Record excerpts ▸
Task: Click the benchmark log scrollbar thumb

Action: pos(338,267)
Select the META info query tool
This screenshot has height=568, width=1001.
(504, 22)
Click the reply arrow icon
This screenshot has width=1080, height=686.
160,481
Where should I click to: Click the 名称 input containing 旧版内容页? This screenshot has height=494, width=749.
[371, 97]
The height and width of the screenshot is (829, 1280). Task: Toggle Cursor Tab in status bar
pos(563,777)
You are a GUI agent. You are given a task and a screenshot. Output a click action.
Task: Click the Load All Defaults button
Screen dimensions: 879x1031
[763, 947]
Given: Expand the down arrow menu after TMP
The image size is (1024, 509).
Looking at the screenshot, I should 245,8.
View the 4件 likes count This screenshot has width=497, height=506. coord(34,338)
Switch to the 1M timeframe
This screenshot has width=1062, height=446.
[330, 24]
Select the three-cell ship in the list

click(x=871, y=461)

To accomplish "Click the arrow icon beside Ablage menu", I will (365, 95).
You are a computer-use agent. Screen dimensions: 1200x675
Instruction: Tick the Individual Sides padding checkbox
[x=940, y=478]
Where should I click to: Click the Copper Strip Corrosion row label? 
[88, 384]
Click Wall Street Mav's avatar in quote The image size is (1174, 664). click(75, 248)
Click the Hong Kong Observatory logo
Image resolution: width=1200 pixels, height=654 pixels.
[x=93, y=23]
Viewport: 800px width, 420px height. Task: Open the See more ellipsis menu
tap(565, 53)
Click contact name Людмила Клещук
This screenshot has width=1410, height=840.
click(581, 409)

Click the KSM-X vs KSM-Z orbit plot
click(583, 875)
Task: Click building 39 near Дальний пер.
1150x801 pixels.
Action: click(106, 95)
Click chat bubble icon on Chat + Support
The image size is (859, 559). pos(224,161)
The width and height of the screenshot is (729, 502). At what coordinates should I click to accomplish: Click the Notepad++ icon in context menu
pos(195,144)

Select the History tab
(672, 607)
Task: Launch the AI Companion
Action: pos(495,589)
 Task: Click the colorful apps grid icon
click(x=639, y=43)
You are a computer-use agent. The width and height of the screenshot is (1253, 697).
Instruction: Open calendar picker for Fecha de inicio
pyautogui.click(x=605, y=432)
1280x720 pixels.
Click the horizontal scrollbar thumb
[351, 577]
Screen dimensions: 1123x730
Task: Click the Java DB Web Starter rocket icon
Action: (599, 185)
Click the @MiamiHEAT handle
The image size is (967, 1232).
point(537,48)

Stated goal ▸
Convert the lines above, starting at the line containing "Task: Click the colorful apps grid icon" and ending at the line containing "Action: (599, 185)", into a Markdown table with an Index column numbering each row and an Entry column holding the line, omitting blank lines.

Task response ▸
| Index | Entry |
|---|---|
| 1 |  Task: Click the colorful apps grid icon |
| 2 | click(x=639, y=43) |
| 3 | You are a computer-use agent. The width and height of the screenshot is (1253, 697). |
| 4 | Instruction: Open calendar picker for Fecha de inicio |
| 5 | pyautogui.click(x=605, y=432) |
| 6 | 1280x720 pixels. |
| 7 | Click the horizontal scrollbar thumb |
| 8 | [351, 577] |
| 9 | Screen dimensions: 1123x730 |
| 10 | Task: Click the Java DB Web Starter rocket icon |
| 11 | Action: (599, 185) |